(Records from a pointing dataset)
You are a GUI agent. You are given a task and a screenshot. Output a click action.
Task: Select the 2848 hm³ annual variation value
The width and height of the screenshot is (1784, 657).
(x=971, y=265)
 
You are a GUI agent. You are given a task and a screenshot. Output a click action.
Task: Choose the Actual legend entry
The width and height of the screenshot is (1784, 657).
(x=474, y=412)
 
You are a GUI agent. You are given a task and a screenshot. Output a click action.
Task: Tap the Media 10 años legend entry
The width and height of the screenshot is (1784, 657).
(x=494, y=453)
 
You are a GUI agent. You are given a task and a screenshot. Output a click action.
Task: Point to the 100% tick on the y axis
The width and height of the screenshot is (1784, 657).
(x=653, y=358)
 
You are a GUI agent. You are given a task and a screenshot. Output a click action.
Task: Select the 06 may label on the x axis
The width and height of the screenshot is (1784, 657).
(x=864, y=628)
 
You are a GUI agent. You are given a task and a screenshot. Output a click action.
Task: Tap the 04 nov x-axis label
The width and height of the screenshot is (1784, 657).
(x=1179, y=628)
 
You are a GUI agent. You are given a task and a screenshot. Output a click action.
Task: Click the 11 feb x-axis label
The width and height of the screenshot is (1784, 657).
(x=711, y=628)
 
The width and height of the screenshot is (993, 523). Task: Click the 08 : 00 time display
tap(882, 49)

§ STATED GOAL
Pull out each line of the records that contains the word "Select" and list those lines.

§ OUTPUT FOR THIS EXERCISE
Task: Select the 2848 hm³ annual variation value
Task: Select the 06 may label on the x axis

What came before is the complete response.